IPOL.ID – Partai Buruh dan organisasi serikat buruh menyatakan menolak kenaikan harga BBM yang diumumkan oleh pemerintah hari ini. Penolakan tersebut akan disuarakan oleh mereka melalui aksi unjuk rasa serentak pada Selasa (6/9) mendatang.
Presiden KSPI yang juga Presiden Partai Buruh, Said Iqbal mengungkap ada sejumlah alasan penolakan terhadap kenaikan harga BBM.
Pertama, kenaikan BBM tersebut akan menurunkan daya beli yang sekarang ini sudah turun 30 persen. Dengan kenaikan harga BBM, daya beli akan turun lagi menjadi 50 persen.
“Penyebab turunnya daya beli adalah peningkatan angka inflasi menjadi 6,5-8 persen, sehingga harga bahan kebutuhan pokok akan meroket,” kata Said Iqbal dalam keterangannya kepada media, Sabtu (3/9).

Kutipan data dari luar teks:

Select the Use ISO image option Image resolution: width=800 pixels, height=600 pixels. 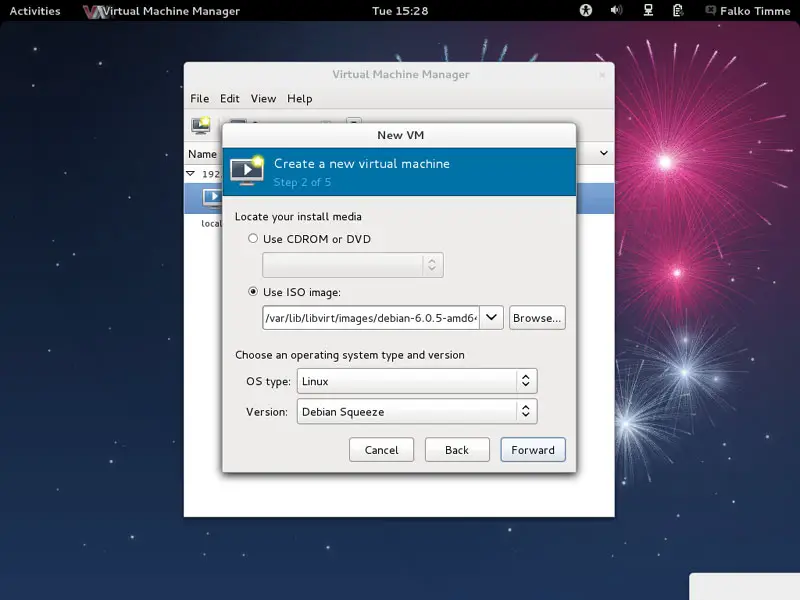tap(253, 292)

Apalagi, kata dia, upah buruh tidak naik dalam tiga tahun terakhir. Bahkan Menaker sudah mengumumkan pemerintah dalam menghitung kenaikan UMK 2023 kembali menggunakan PP 36/2021. “Dengan kata lain, diduga tahun depan upah buruh tidak akan naik lagi,” tegasnya.
Alasan kedua, buruh menolak harga BBM naik karena dilakukan di tengah turunnya harga minyak dunia. Sehingga terkesan pemerintah hanya mencari untung di tengah kesulitan rakyat.
Sementara dengan bantuan subsidi upah Rp 150 ribu selama 4 bulan kepada buruh, menurut Said Iqbal, ini hanya ‘gula-gula saja’ agar buruh tidak protes. Menurutnya, tidak mungkin uang Rp 150 ribu akan menutupi kenaikan harga akibat inflasi yang meroket.
“Terlebih kenaikan ini dilakukan di tengah negara lain menurunkan harga BBM. Seperti di Malaysia, dengan RON yang lebih tinggi dari Pertalite, harganya jauh lebih murah,” jelasnya.
Diberitakan sebelumnya, Partai Buruh dan organisasi serikat buruh akan melakukan aksi unjuk rasa serentak untuk menolak kenaikkan harga BBM pada Selasa (6/9). Aksi ini nantinya akan dipusatkan di Gedung DPR, Senayan, Jakarta.
Adapun aksi ini untuk meminta pimpinan DPR RI memanggil Menko Perekonomian, Menteri Keuangan, Menteri ESDM, dan para menteri yang terkait dengan kebijakan perekonomian. Juga agar dibentuknya Pansus atau Panja BBM oleh DPR.(Yudha Krastawan)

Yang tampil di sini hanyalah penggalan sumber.